Cuando llegó a su nuevo
hogar, se volvió a sentir pequeñita al lado del resto de las hadas de su nuevo
reino. Pero fue valiente y decidió acercarse a ellas. En muy poco tiempo, empezó
a rodearse de hadas que le hacían sentirse muy bien. Poco después se dio cuenta
de que eso era justo lo que necesitaba, encontrar unas buenas amigas, las que
siempre había soñado tener. Comenzaron a crear muchos momentos felices y
agradables juntas, por primera vez se sentía completamente feliz. En poco
tiempo, Lúa se sintió preparada para volar, ya que sus alas estaban
completamente terminadas. Consiguió alzar el vuelo y volar a la altura del
resto de hadas.
Desde entonces, si te
fijas bien puedes verla volando feliz por el bosque.
Noa López
Estela, 4ºA ESO
LA
CURVA DEL TAXI
Aquel día el cielo no tenía forma. Las nubes,
borrosas, parecían dibujadas por una mano temblorosa. El reloj no marcaba
horas, sino heridas abiertas. La calle olía a despedida y a miedo, como si todo
lo que pudiera salvarse ya se hubiera ido.
Frente a la acera, un taxi esperaba. Era uno
cualquiera, pero llevaba en sus ruedas la capacidad de arrancar raíces. Dentro,
dos cuerpos abrazaban maletas. Afuera, una figura temblaba como una hoja en
diciembre. No hablaba. Solo miraba.
El silencio se volvió denso. Las bocas no encontraron
palabras, y los ojos hicieron el esfuerzo de recordarlo todo en segundos: las
risas, los días eternos, las promesas sin fecha de caducidad. Pero la promesa
más grande —la de quedarse— se rompía con el arranque del motor.

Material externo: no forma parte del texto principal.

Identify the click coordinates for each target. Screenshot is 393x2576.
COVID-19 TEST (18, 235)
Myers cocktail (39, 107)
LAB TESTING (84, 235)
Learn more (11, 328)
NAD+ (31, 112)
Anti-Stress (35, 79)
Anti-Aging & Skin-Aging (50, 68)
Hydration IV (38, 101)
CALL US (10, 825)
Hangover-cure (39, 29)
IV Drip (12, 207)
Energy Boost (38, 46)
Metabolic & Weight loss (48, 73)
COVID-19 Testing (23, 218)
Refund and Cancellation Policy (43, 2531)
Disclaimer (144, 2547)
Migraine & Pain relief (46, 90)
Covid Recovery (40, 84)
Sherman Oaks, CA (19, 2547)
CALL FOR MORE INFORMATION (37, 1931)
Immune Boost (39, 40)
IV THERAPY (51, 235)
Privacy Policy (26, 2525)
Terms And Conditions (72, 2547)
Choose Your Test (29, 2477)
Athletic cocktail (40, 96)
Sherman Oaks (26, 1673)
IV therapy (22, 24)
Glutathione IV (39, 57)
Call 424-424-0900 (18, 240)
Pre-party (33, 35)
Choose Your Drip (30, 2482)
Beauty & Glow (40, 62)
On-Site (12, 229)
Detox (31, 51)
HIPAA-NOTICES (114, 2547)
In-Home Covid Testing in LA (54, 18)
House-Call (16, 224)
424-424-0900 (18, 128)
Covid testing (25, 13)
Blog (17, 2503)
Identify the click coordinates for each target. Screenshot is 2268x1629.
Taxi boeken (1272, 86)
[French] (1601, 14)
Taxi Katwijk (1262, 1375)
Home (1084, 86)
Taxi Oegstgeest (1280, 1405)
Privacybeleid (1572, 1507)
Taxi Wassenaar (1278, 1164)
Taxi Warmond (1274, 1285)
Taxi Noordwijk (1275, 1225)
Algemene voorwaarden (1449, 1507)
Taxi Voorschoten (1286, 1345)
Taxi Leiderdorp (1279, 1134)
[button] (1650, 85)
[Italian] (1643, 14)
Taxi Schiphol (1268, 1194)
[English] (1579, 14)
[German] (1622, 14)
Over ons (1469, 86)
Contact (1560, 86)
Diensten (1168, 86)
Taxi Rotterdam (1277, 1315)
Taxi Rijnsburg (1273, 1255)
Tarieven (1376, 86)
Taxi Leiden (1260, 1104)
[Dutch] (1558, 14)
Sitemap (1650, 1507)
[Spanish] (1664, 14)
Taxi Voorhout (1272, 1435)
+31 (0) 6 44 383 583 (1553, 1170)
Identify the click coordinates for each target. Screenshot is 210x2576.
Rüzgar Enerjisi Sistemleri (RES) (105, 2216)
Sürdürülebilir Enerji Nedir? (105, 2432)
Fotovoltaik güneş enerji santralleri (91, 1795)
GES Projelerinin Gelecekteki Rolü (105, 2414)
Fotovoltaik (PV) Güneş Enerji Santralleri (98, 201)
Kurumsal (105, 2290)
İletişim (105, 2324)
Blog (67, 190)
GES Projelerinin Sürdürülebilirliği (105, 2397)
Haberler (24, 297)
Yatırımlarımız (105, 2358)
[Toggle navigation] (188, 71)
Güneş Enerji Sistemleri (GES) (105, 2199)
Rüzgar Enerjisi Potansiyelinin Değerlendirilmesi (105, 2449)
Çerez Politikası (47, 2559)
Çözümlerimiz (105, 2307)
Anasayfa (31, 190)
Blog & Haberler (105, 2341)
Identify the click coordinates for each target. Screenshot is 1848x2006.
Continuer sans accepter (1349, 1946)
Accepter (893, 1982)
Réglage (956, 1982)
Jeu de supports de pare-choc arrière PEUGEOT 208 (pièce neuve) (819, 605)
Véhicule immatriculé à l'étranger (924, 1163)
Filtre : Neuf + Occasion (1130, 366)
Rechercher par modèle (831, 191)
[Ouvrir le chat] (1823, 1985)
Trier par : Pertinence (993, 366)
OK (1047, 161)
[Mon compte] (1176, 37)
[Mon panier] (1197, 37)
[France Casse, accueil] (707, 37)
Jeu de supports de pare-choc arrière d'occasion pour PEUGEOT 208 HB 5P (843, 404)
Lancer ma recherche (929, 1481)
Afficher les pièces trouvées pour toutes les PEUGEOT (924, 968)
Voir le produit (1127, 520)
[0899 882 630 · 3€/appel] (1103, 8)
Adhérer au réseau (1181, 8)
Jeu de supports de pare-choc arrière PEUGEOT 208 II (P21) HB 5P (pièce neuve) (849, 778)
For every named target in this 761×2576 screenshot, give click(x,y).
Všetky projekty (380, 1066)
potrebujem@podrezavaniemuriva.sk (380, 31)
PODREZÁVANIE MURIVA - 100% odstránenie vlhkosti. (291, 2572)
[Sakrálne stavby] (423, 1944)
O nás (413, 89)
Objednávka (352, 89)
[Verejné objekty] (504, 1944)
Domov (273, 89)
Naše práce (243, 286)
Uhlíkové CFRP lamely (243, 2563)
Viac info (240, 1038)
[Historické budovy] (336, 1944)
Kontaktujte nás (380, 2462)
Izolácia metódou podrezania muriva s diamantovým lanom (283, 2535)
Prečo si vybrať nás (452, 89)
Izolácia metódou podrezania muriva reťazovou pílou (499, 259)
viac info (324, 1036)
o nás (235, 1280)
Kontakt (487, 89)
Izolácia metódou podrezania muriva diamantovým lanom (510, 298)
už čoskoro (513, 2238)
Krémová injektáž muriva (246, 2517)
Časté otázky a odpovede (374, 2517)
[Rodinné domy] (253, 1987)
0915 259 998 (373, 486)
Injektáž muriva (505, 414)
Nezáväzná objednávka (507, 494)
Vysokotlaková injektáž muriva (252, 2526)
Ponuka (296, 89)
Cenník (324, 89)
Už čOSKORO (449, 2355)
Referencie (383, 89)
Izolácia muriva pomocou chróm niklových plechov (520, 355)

Y entonces pasó: el taxi giró la curva.
Fue ahí, justo en ese giro, donde algo se desgarró. No
fue la piel. Fue algo más hondo. Como si el alma tuviera hilos, y uno de ellos
se hubiera quedado enganchado en el coche mientras el resto del cuerpo se
quedaba atrás. El alma, desorientada, tropezó, se arrodilló y ya no volvió a
levantarse igual.
No hubo muerte, pero dolió como si la hubiera. Porque
cuando algo se va sin despedirse del todo, no termina de irse nunca. Porque los
vivos también pueden desaparecer, y las palabras no dichas se convierten en
espectros que se sientan a tu lado cada noche. Durante los días siguientes, la
figura que quedó atrás dejó de tener color. Caminaba, pero no llegaba.
Respiraba, pero no sentía. Le decían que sonriera, que no era para tanto. Pero
nadie veía el hueco exacto que había quedado. Nadie escuchaba el eco de los
gritos que no se lanzaron afuera por miedo a parecer exagerados.
Esa alma rota aprendió a vivir con su grieta. La
disfrazó con rutinas, con risas prestadas, con intentos de olvido. Pero nada
llenaba. Porque no era una ausencia cualquiera. Era una presencia que dolía más
por no estar.
Pasaron meses. Luego años. Las llamadas se hicieron
menos, las respuestas se apagaron. Hasta que un día, simplemente, ya no hubo
nada. Ni un mensaje. Ni un “¿cómo estás?”. Solo el recuerdo de un taxi y una
curva que nadie más vio romper.
Y, sin embargo, ahí seguía. El hueco. La grieta. El
alma, como un jarrón reparado con hilos de oro invisible. Más frágil, sí. Pero
también más fuerte y consciente.
Nunca volvió a ser la misma. Nunca quiso serlo. Porque
hay pérdidas que no se superan, solo se caminan. Hay taxis que no se olvidan,
curvas que se repiten en sueños, y personas que, sin morirse, te parten en dos.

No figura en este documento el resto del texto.